No caso estudado encontramos o dentista inexperiente com idosos e visitas domiciliares e a médica Joana, recém-contratada, tendo que realizar um atendimento domiciliar em caráter de urgência, sem condições para atuar de maneira adequada. A alta rotatividade dos profissionais é comum atualmente nas equipes de saúde devido ao fato de os serviços de Atenção Primária se localizarem em regiões periféricas, havendo dificuldade de contratar profissionais para trabalhar. Os prontuários ainda não estão informatizados, o que dificulta muito a comunicação entre os próprios profissionais e a assistência prestada ao paciente.

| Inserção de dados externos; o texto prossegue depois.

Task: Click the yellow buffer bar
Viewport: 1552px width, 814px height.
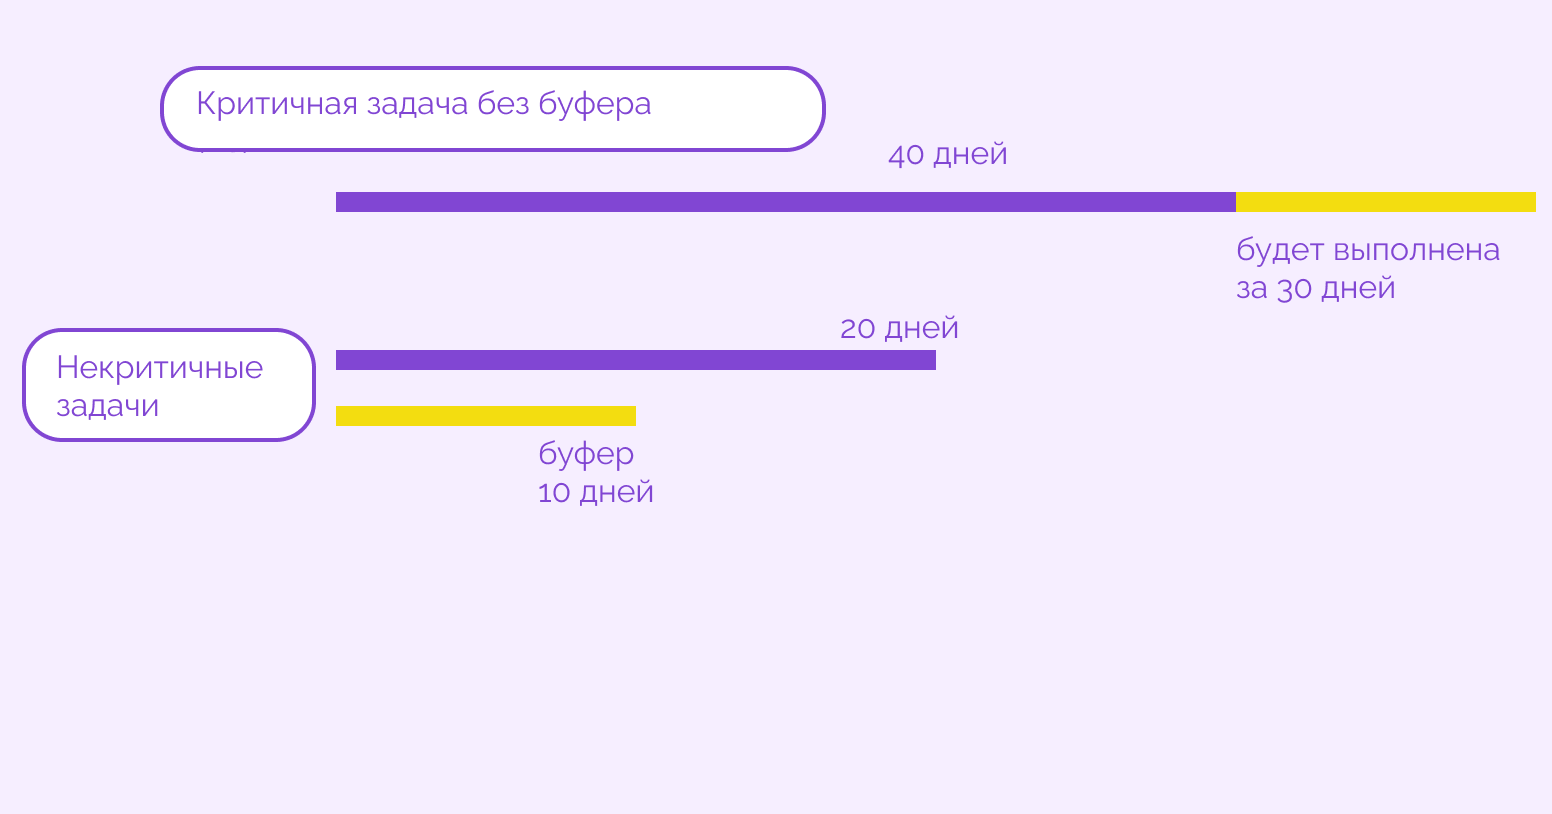Action: pyautogui.click(x=485, y=416)
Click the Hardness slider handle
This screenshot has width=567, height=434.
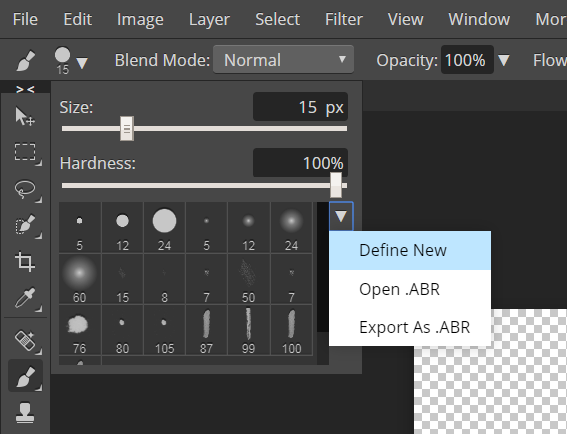(x=336, y=185)
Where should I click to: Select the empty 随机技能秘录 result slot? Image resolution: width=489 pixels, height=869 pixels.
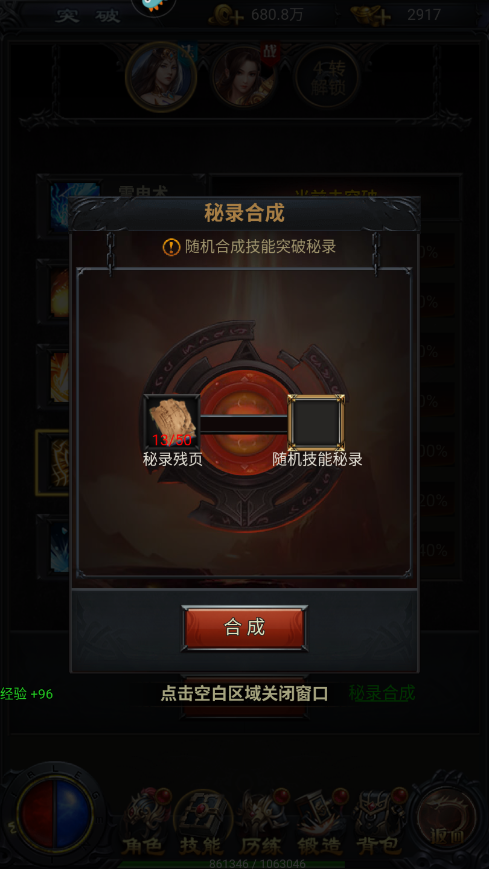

A dinâmica da Estratégia Saúde da Família (ESF) é eficiente, pois propõe que a equipe se reúna para planejar as atividades que serão realizadas na Assistência Domiciliar, de acordo com os critérios de elegibilidade propostos pela Organização Mundial de Saúde. Mas o quadro encontrado nos domicílios coloca os profissionais em situações em que eles precisam ter criatividade para atuar da melhor forma. O conhecimento da formação de redes de apoio social e o trabalho interdisciplinar fazem-se necessários. Os profissionais dos NASF são muito importantes nesse sentido, pois, além de poderem ajudar na orientação e na realização de grupo de atividades físicas (educador físico), por exemplo, podem auxiliar no manejo de situação de perda de autonomia e mobilidade (fisioterapeuta), nos aspectos nutricionais, nas situações de abandono e violência (assistente social), bem como no manejo dos distúrbios neuropsiquiátricos (psicólogo e psiquiatra).

A enfermeira Ana Lígia atua de forma inicial com a realização da Avaliação Geriátrica Ampla da pessoa idosa para reconhecer e fazer o diagnóstico de saúde de Dona Margarida e sua cuidadora. Leva o caso para a equipe e discute as ações dos profissionais na assistência à paciente e à sua cuidadora. Aqui ganha destaque outro elemento fundamental no cuidado dos idosos: a atenção aos cuidadores. Estes podem estar sobrecarregados e adoecidos, sendo que pequenas dicas ou atenção podem auxiliar bastante. Orientações sobre a melhor forma de manusear o idoso no leito, como lidar com as questões emocionais, como portar-se mediante um quadro delirante, são alguns exemplos.

No caso de Dona Margarida, um miniexame mental e um teste de avaliação das atividades básicas de vida diária demonstraram resultados alterados e com comprometimento de atividades instrumentais de vida diária. Com a suspeita ou diagnóstico de um quadro demencial a partir de testes de investigação como o minimental, o médico deve abordar sindromicamente o caso na busca de diagnósticos diferencias. Se possível, uma avaliação com geriatra é bem-vinda, assim como de outros profissionais gerontólogos. Na impossibilidade, a Equipe de Saúde da Família deve se esforçar para um cuidado amplo, compreensivo e vinculante, o que aumenta as chances de o serviço de saúde responder aos anseios da família e da população.